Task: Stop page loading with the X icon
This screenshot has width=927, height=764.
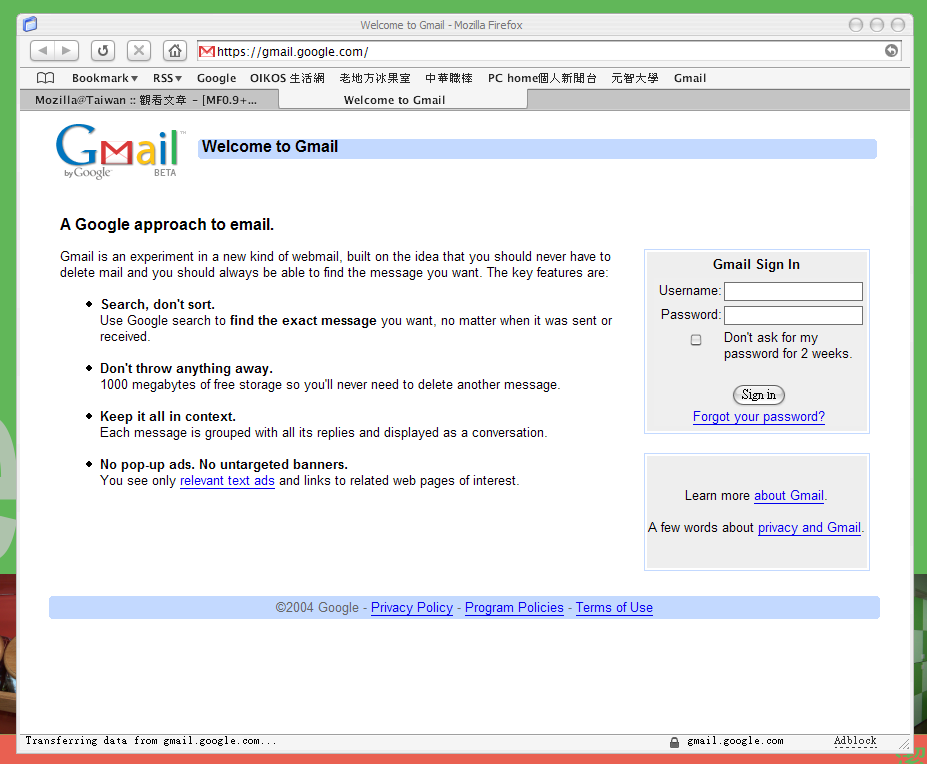Action: coord(139,51)
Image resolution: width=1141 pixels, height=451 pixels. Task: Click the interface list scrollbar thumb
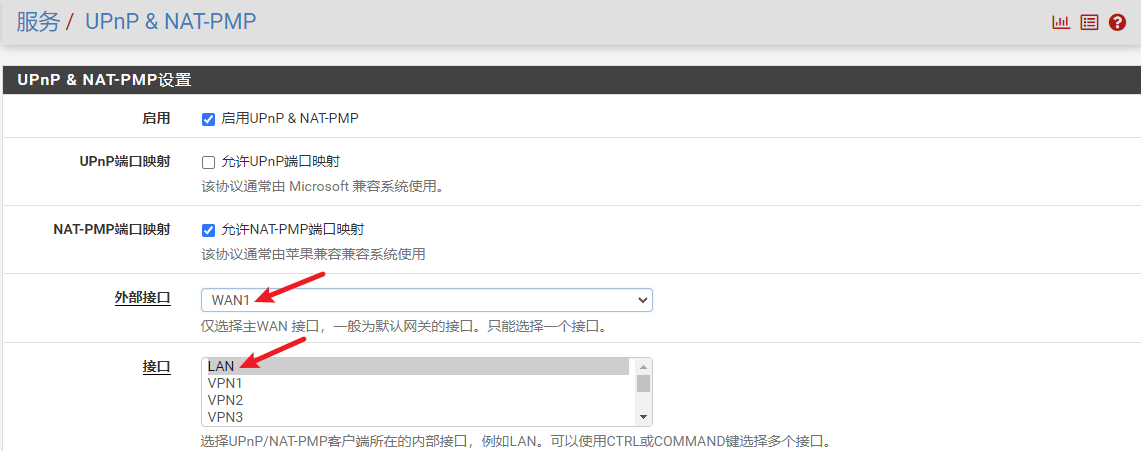tap(644, 383)
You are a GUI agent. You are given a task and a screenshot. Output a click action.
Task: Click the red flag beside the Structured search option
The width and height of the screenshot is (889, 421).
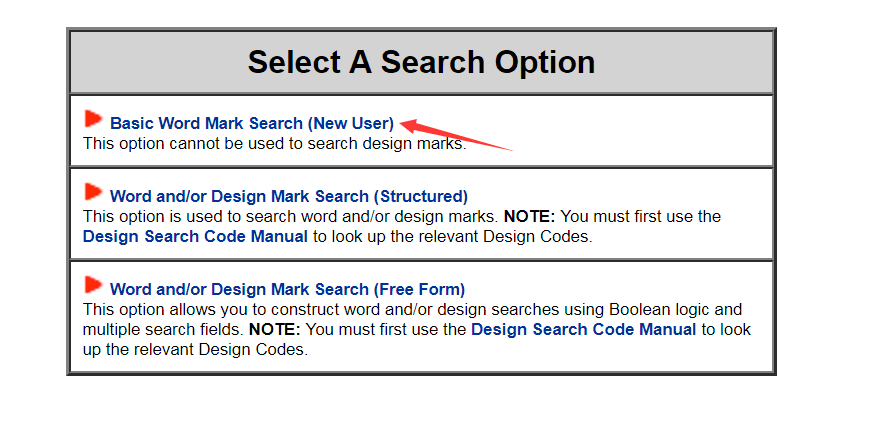(94, 192)
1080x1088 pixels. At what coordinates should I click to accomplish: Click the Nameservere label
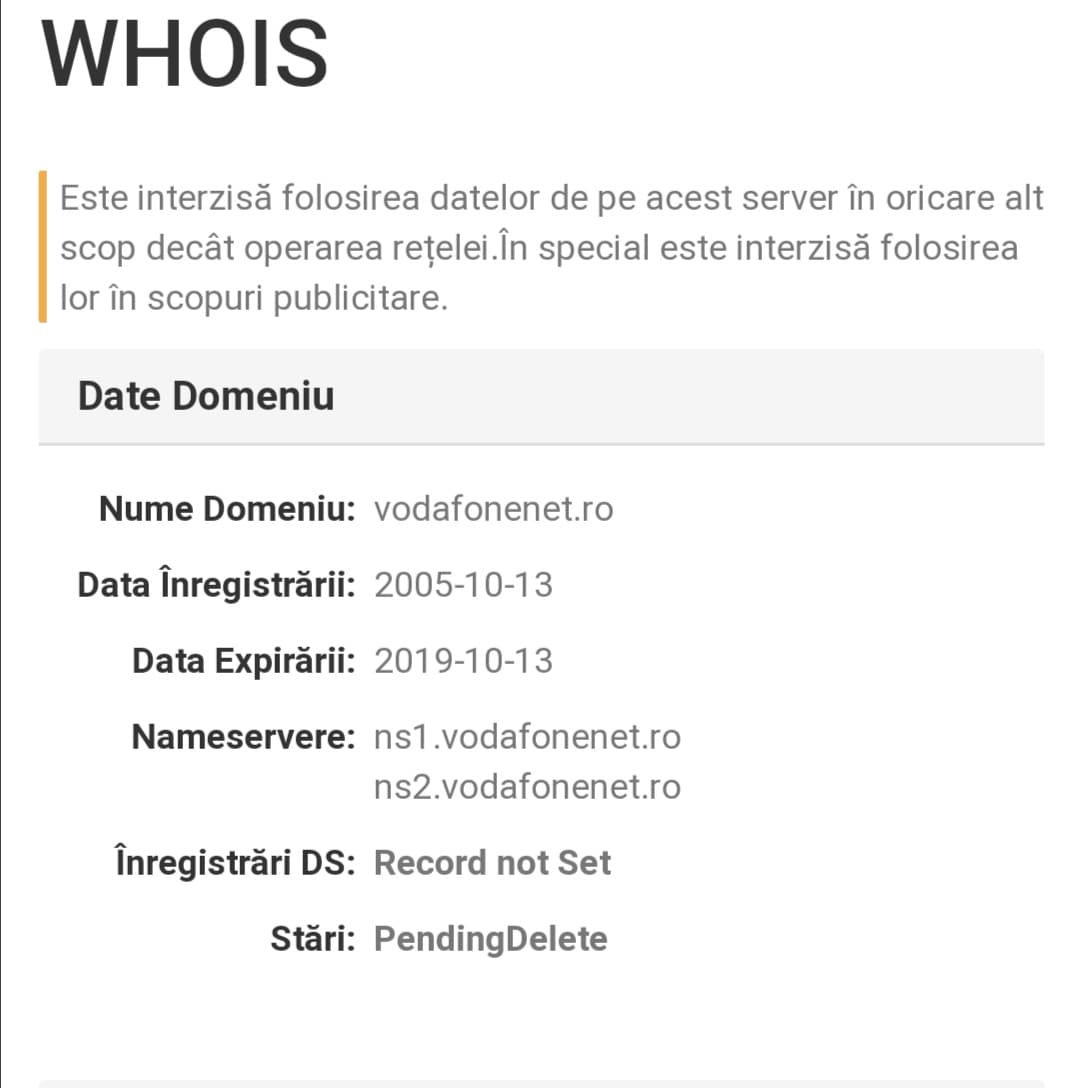pyautogui.click(x=243, y=737)

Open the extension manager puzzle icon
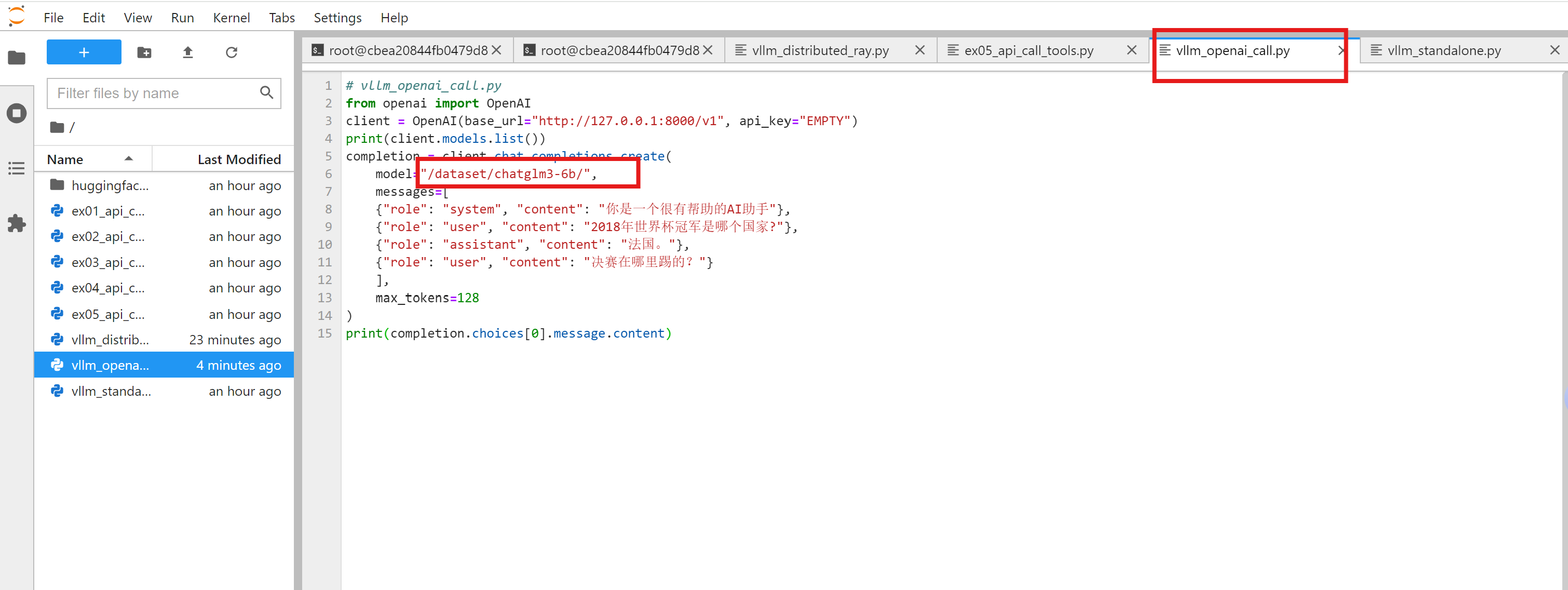pos(17,223)
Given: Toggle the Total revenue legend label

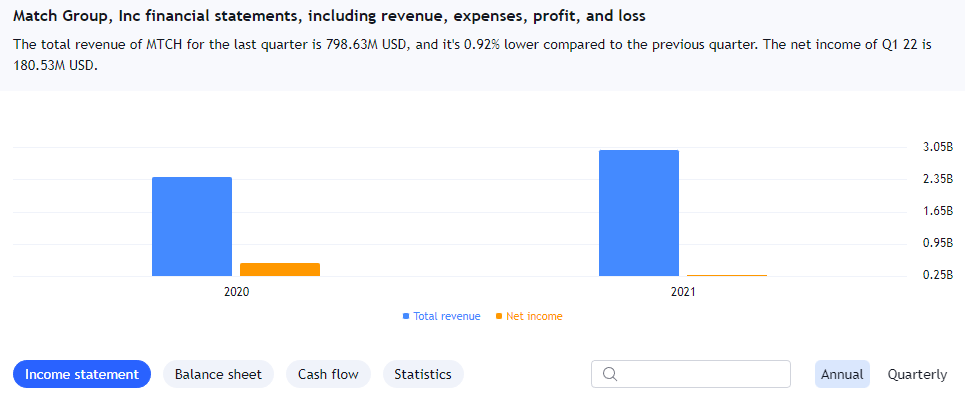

■ ■ ■ ■ ■

**演習の目標:** 上のレコードを全行書き直し、解答にある座標の数値だけを1.25倍に拡大して整数に丸めてください（端数0.5は切り上げ）。画像は含めないでください。

**解答例:**
Task: Stop page loading with the X icon
This screenshot has width=927, height=764.
Action: coord(174,64)
Image resolution: width=1141 pixels, height=451 pixels. Task: Click the interface list scrollbar thumb
tap(805, 479)
You are a GUI agent. You are given a task and a screenshot. Output a click action.
Task: Click the red flag beside the Structured search option
The width and height of the screenshot is (889, 421).
(118, 240)
1080x1088 pixels. At what coordinates should I click to accomplish: Click the Nameservere label
pyautogui.click(x=304, y=921)

Open the extension manager puzzle icon
pos(21,279)
Given: Toggle the Total revenue legend label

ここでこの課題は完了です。